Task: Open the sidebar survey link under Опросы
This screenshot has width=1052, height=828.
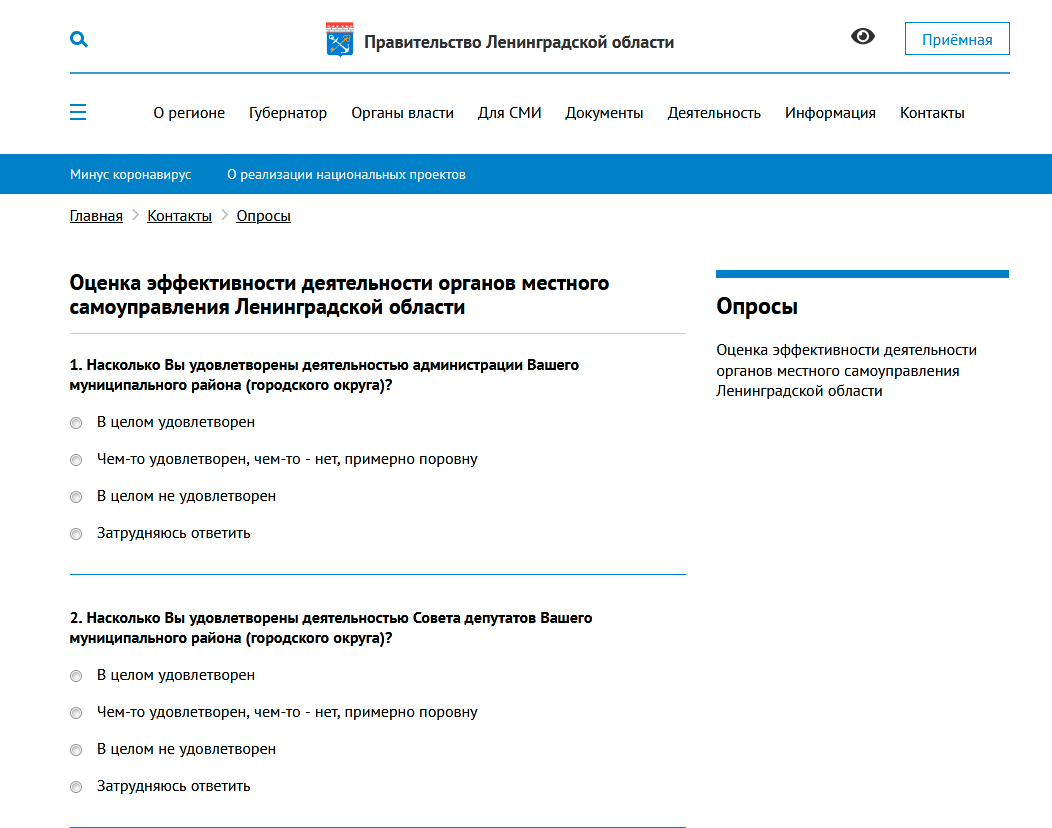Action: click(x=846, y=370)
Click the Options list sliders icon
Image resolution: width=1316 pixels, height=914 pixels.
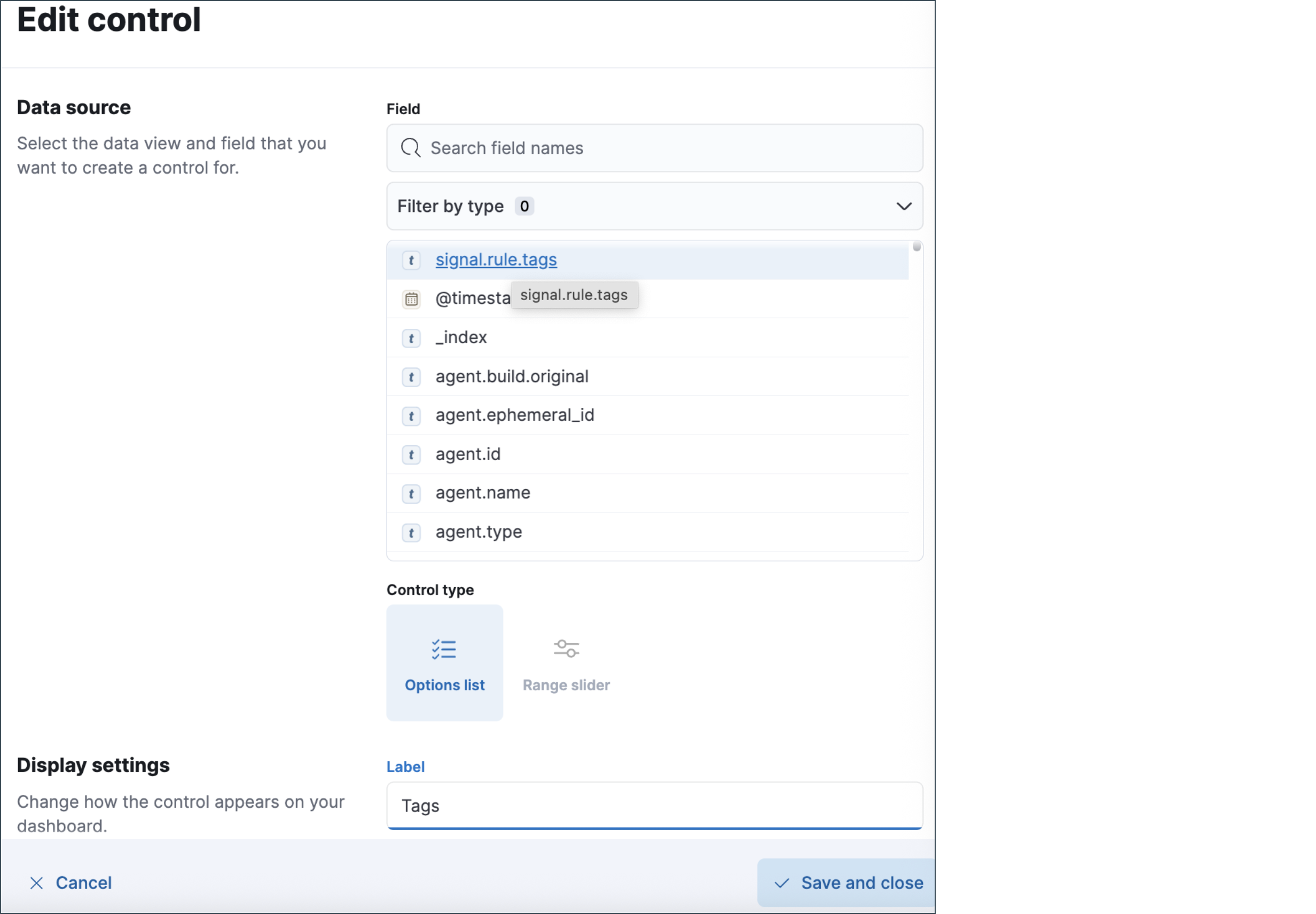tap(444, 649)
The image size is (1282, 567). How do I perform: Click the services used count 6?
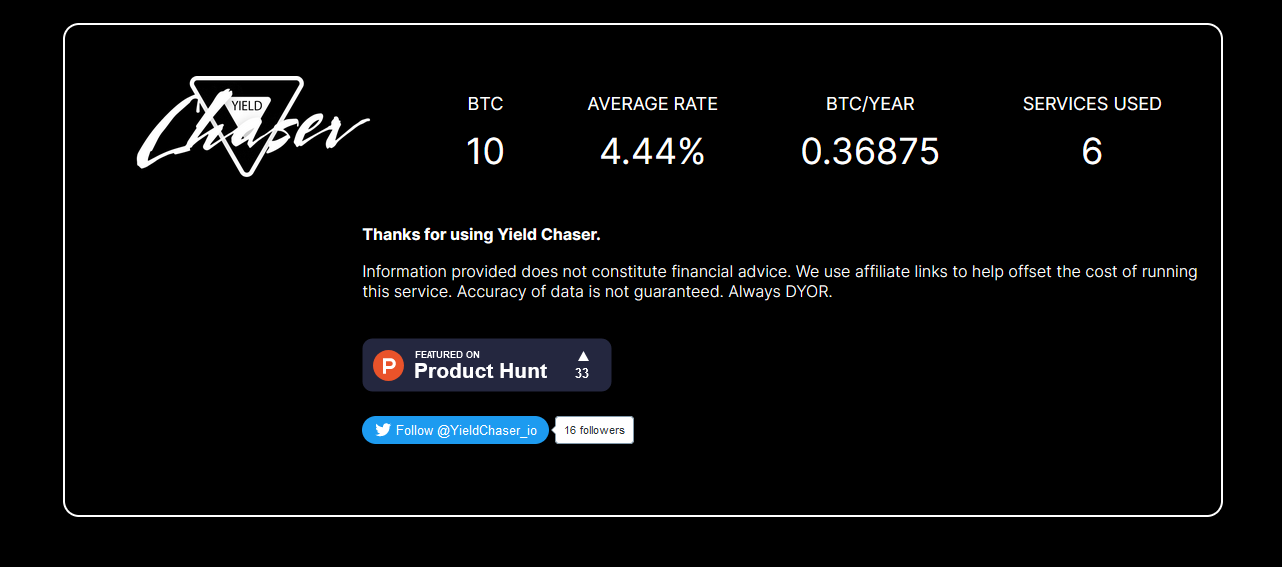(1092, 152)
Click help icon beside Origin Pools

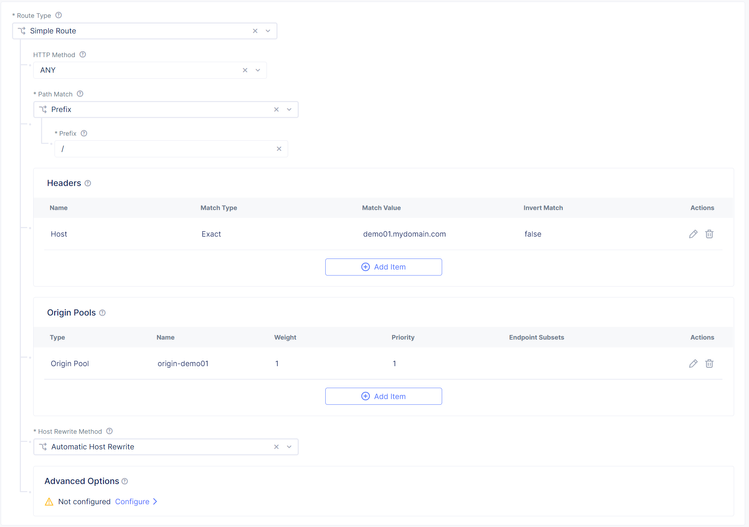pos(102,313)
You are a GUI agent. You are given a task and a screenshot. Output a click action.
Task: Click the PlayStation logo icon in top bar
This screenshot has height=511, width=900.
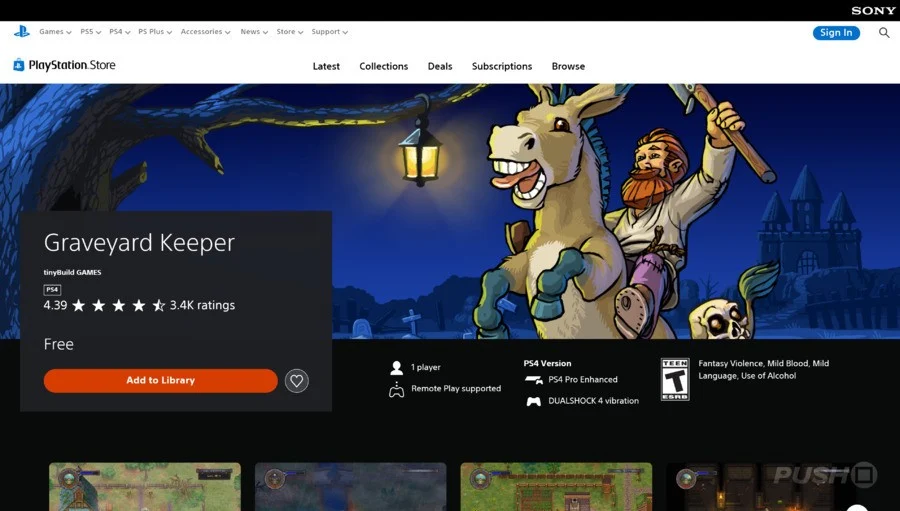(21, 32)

━━━━━━

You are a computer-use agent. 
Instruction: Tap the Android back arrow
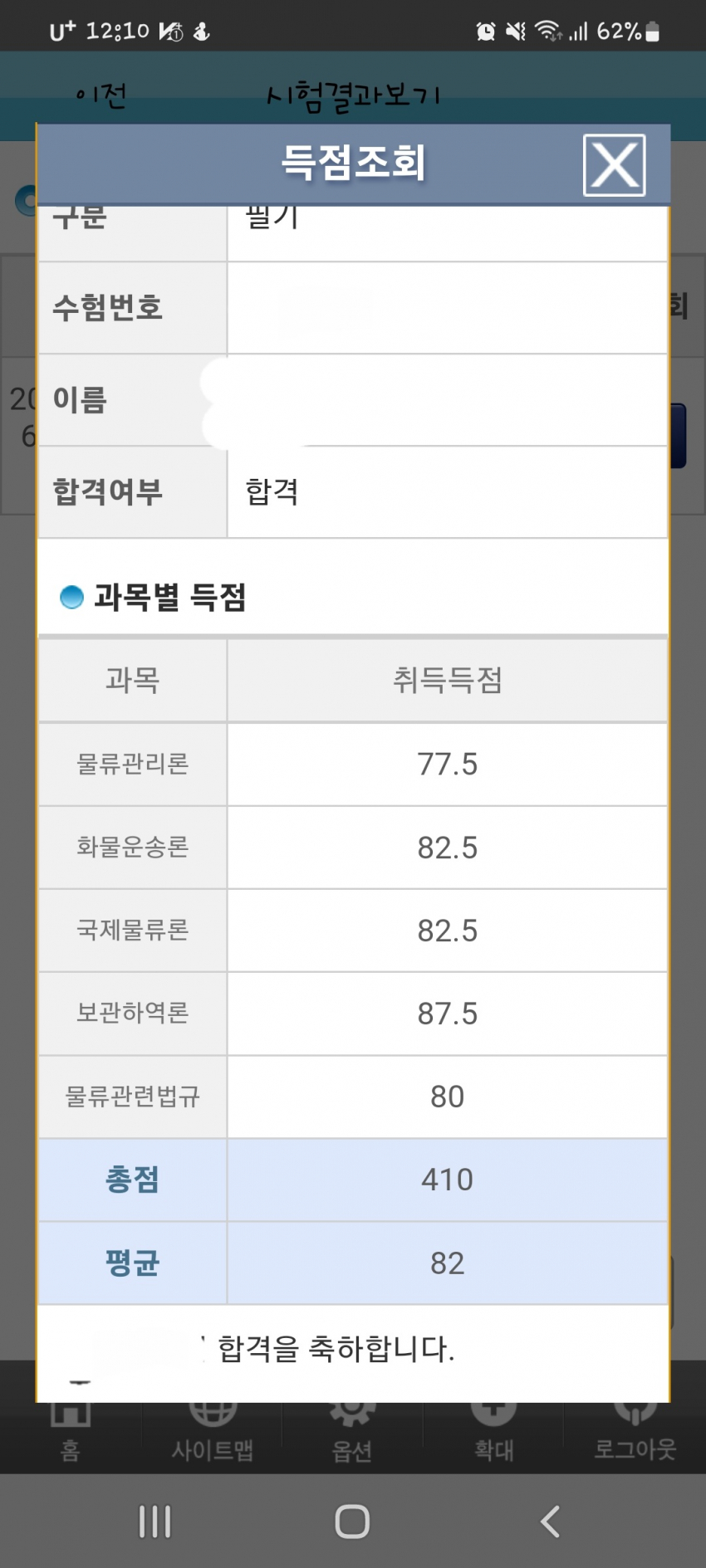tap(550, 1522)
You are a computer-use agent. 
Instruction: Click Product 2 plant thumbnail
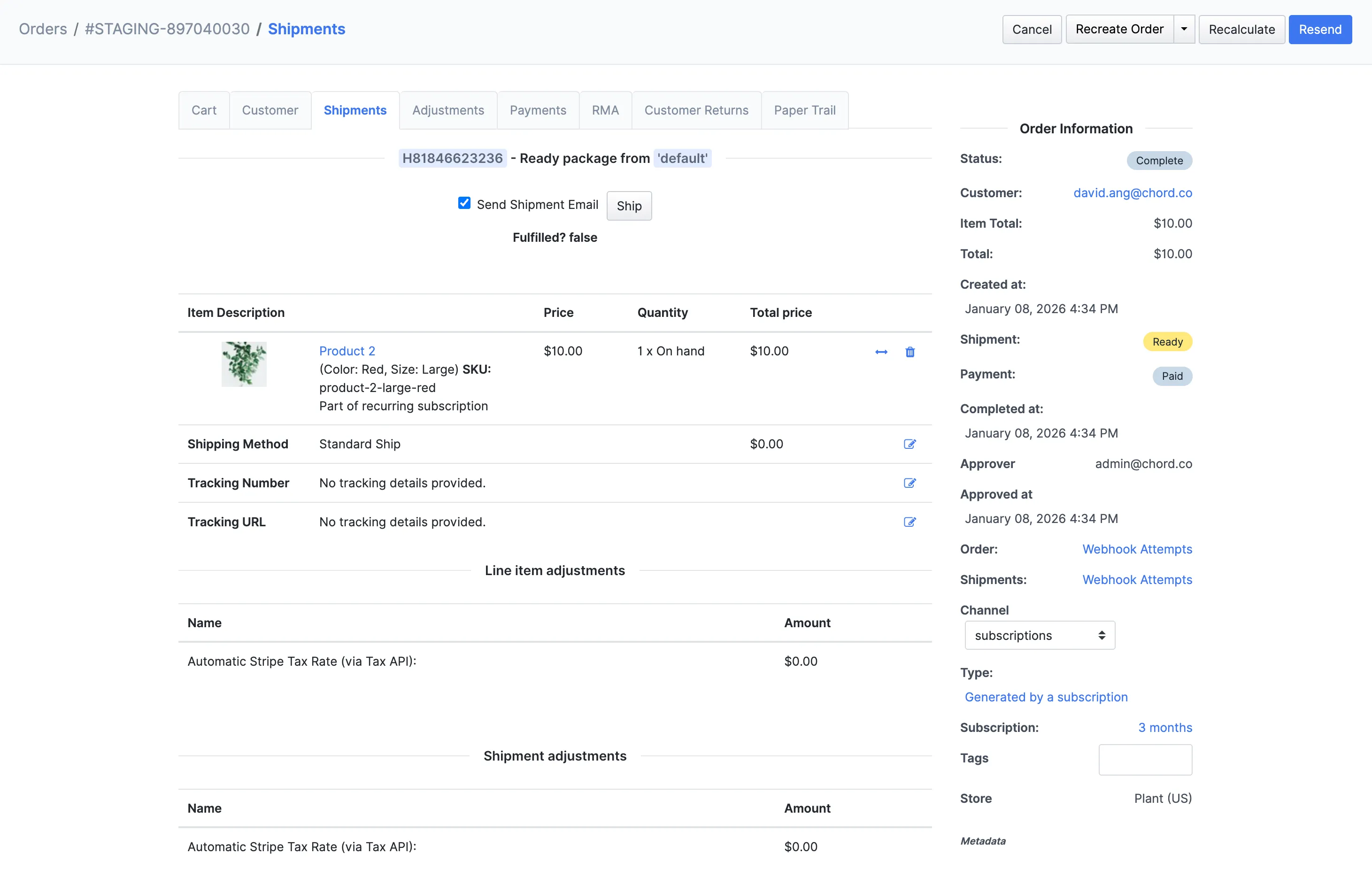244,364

━━━━━━

**Stated exercise**: Please reproduce the entries word for word, from the line with "Task: Open the" to the line with "pos(102,313)", leaving out the pictures.

**Response to this task**:
Task: Open the sidebar survey link under Опросы
This screenshot has width=1052, height=828.
Action: click(x=846, y=370)
Click the Options list sliders icon
Image resolution: width=1316 pixels, height=914 pixels.
tap(444, 649)
The image size is (1282, 567). How do I perform: Click the services used count 6?
(1092, 152)
Click help icon beside Origin Pools

pos(102,313)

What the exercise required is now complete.